GL-23M 高速冷冻离心机（湘仪离心机仪器有限公司）；HSA-M1812酶联免疫检测仪（深圳海思安生物技术有限公司）；DYCZ-24DH 双板垂直电泳仪（北京六一生物科技有限公司）；牛软骨蛋白聚糖、弗氏完全佐剂、弗氏不完全佐剂（美国Sigma公司）；黄芪总黄酮（TFA：质量分数95%，成都埃法生物科技有限公司）；柳氮磺胺吡啶肠溶片（上海福达制药有限公司，国药准字H31020840）；大鼠白细胞介素(Interleukin 6，IL-6)、IL-1β、IL-8 ELISA 试剂盒、BCA 蛋白定量试剂盒（武汉博士德生物工程有限公司）；碱性磷酸酶(alkaline phosphatase,ALP)、骨钙素（bone gla protein, BGP）、Ⅰ型前胶原氨基端前肽（procollagen typeⅠN-terminal propeptide,PINP）检测试剂盒（南京建成生物研究所）；骨形态发生蛋白2（bone morphogenetic protein 2,BMP-2）、转化生长因子β1（transforming growth factor-β1, TGF-β1）、Notch1、Hes1、Wnt1、β-catenin抗体（Abcam公司）。

1.3 方法

1.3.1 AS模型建立及药物干预大鼠适应性喂养7 d后，按照潘金洋等[7]的方法复制AS 大鼠模型。
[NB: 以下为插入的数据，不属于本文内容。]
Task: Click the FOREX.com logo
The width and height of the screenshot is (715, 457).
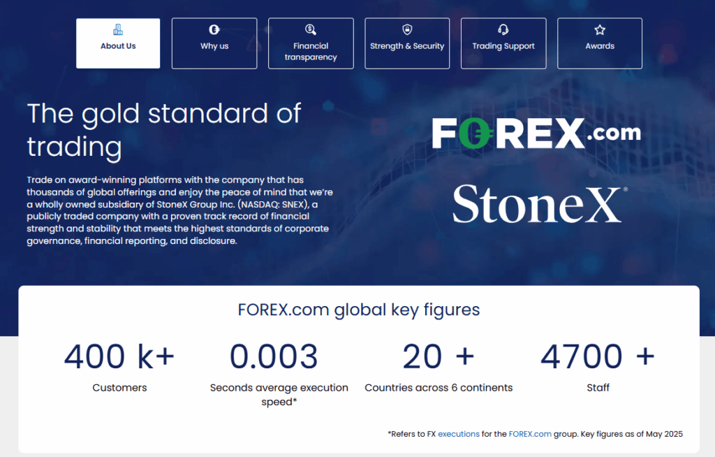Action: [536, 133]
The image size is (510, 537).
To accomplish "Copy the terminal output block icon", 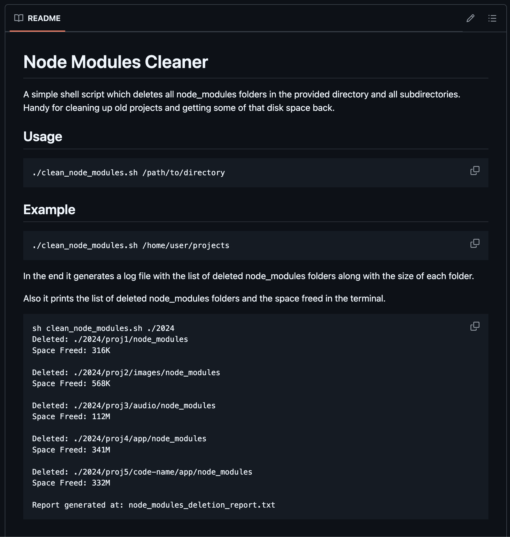I will click(x=475, y=326).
制备免疫刺激制剂：将1 mg/mL 牛蛋白聚糖分别与弗氏完全佐剂和弗氏不完全佐剂按1∶1比例冰上乳化混合。除空白对照组外，其余大鼠均腹腔注射牛蛋白聚糖-弗氏完全佐剂混合液0.2 mL，第14、28 天腹腔注射牛蛋白聚糖-弗氏不完全佐剂混合液0.2 mL，空白对照组同时腹腔注射等体积生理盐水-弗氏不完全佐剂混合液0.2 mL。

造模22 周，观察大鼠是否出现关节活动受限和脊柱僵硬情况，判断AS 模型是否成功建立后开始药物干预，根据文献[8]，黄芪总黄酮各剂量组分别给予25、50、100 mg/kg 灌胃，阳性药物组给予柳氮磺胺吡啶825 mg/kg 灌胃，空白对照组和模型组予以等体积生理盐水灌胃，1 次/d，持续28 d。

末次治疗1 h 后，10%（φ）水合氯醛麻醉大鼠，取腹主动脉血5 mL，静置2 h后离心分离血清，分离大鼠脊柱，切下椎间盘并分离椎间盘上下的软骨终板，PBS冲洗去除附着表面的血液、组织。脊柱软骨和血清均保存于-80 ℃冰箱。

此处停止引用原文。